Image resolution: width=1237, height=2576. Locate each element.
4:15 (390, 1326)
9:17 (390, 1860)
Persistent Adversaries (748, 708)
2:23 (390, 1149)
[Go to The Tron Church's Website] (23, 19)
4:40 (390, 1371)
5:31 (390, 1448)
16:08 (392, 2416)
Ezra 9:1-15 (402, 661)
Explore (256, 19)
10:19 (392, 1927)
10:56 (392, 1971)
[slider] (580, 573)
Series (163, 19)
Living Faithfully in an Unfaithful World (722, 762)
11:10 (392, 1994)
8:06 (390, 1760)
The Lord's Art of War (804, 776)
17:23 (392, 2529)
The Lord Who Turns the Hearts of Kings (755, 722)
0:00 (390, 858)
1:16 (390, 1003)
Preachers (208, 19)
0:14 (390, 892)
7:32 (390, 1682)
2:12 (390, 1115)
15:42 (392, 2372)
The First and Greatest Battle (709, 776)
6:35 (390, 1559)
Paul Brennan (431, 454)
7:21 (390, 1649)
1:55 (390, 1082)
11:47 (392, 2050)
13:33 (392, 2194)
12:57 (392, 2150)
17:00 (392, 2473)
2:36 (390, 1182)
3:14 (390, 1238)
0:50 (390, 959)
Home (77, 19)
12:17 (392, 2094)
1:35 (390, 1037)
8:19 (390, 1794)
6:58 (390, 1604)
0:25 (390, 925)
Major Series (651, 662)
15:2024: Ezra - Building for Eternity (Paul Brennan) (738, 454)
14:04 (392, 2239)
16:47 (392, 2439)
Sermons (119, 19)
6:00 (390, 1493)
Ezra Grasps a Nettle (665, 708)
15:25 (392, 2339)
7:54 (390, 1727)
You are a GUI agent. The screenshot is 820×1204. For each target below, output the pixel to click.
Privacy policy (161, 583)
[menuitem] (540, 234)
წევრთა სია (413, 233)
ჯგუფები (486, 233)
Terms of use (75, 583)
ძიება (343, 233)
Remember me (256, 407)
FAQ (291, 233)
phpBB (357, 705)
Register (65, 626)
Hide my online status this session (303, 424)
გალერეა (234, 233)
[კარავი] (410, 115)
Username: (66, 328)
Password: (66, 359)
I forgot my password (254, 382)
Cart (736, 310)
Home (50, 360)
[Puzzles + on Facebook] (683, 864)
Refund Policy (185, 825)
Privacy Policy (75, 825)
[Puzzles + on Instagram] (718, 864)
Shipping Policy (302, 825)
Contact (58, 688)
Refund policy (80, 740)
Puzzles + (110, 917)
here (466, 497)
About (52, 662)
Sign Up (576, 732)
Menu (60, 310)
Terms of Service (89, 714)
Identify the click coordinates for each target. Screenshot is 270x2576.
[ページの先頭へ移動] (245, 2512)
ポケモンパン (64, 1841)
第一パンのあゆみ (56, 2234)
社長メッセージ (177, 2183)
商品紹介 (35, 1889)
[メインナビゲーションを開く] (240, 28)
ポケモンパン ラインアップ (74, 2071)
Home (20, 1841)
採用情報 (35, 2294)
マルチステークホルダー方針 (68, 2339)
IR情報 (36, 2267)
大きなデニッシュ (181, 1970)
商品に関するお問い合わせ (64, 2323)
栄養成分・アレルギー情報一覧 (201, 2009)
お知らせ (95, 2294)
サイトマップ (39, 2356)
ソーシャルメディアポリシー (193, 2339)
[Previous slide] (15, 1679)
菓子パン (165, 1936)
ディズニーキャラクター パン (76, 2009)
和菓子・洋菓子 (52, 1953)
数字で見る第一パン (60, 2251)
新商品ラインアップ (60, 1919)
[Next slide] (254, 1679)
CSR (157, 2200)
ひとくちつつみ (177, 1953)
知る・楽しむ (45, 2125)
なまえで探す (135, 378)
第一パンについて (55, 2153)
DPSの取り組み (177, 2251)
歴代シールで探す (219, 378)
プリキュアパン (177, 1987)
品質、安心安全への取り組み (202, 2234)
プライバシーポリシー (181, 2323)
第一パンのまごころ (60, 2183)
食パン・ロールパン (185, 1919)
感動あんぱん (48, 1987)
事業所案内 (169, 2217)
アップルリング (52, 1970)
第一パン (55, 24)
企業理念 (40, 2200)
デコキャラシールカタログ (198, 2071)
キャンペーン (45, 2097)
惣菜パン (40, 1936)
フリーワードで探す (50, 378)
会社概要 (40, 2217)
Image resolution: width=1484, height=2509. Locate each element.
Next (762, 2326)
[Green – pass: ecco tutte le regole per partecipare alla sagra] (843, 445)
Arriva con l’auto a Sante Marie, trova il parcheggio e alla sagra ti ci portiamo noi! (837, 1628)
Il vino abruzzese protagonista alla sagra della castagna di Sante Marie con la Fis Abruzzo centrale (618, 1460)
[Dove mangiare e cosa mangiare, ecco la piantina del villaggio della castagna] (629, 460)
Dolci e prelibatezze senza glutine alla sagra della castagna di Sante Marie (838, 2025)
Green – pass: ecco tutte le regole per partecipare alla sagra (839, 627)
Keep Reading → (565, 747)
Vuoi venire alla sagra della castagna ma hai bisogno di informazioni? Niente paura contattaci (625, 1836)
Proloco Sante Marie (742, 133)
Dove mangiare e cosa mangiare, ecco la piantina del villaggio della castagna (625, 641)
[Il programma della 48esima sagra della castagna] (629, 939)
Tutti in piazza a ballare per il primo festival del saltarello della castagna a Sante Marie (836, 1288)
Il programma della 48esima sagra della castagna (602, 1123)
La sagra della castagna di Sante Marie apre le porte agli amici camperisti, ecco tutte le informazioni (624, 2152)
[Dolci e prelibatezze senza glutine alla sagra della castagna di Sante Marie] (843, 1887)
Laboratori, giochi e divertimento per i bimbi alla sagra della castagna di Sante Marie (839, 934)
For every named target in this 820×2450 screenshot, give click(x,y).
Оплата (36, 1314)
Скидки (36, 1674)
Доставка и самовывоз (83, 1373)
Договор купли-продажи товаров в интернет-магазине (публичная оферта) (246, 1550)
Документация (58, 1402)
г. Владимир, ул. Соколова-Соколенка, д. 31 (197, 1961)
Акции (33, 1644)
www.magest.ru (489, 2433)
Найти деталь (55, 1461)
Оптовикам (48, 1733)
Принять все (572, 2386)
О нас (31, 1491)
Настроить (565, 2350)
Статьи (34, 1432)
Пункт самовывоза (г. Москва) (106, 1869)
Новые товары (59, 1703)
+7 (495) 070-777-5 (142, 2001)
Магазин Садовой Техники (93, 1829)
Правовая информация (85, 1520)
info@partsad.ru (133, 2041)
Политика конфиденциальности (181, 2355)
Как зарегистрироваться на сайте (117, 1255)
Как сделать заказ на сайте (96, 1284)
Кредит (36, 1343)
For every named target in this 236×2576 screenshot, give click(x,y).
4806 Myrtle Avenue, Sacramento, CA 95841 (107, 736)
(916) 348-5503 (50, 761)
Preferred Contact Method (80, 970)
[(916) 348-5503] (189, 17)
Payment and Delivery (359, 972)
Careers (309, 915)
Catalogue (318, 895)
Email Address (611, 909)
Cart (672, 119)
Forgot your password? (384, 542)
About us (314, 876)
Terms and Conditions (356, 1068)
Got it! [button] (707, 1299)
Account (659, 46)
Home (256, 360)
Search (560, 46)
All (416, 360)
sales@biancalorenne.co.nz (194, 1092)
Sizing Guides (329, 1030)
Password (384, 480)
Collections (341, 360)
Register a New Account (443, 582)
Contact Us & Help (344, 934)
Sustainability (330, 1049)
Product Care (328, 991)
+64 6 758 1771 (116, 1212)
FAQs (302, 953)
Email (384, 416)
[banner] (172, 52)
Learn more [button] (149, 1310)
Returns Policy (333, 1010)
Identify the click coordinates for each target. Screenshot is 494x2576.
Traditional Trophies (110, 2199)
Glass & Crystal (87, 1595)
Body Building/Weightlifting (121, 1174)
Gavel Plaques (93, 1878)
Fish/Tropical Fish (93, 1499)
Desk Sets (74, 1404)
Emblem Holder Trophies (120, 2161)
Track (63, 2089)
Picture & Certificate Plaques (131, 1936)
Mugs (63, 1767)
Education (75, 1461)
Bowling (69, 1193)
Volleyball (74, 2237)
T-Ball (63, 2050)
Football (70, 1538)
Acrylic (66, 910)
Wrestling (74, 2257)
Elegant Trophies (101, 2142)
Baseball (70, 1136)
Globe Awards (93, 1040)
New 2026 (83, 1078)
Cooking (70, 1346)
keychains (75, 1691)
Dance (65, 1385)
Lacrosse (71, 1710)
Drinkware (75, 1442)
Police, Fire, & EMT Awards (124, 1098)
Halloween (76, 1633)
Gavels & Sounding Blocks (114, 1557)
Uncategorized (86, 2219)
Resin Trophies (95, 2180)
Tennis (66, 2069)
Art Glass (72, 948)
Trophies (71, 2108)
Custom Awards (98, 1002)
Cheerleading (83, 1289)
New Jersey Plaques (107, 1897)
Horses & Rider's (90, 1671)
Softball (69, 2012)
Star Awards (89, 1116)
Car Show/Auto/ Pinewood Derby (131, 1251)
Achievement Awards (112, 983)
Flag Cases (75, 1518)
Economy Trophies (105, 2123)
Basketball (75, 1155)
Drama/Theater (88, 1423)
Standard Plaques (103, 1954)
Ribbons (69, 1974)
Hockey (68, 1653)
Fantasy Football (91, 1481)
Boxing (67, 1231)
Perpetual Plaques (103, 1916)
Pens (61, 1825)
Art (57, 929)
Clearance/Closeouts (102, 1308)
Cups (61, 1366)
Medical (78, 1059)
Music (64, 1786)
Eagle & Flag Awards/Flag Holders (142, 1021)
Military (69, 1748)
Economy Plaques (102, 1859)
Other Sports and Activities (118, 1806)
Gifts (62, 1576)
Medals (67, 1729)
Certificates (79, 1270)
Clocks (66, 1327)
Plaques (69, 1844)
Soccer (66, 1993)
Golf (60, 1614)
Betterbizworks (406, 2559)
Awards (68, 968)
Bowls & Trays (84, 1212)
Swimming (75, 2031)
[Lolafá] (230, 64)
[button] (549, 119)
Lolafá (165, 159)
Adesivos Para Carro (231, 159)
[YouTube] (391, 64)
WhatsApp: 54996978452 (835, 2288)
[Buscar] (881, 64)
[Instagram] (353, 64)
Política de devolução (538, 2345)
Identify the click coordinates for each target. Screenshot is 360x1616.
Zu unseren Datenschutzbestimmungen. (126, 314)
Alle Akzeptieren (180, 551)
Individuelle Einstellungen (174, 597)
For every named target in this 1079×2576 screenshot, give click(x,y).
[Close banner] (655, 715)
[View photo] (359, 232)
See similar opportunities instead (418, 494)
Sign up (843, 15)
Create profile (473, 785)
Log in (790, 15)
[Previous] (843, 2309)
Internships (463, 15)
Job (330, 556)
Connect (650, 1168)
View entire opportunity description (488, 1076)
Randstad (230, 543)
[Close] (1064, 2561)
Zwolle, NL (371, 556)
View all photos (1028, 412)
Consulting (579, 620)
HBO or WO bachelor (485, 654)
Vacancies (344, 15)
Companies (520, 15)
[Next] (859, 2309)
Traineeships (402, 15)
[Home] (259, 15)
+-------+
Lines of the material that contain the word "villaggio" are to be gathered.

# Answer section
[Dove mangiare e cosa mangiare, ecco la piantina del villaggio della castagna] (629, 460)
Dove mangiare e cosa mangiare, ecco la piantina del villaggio della castagna (625, 641)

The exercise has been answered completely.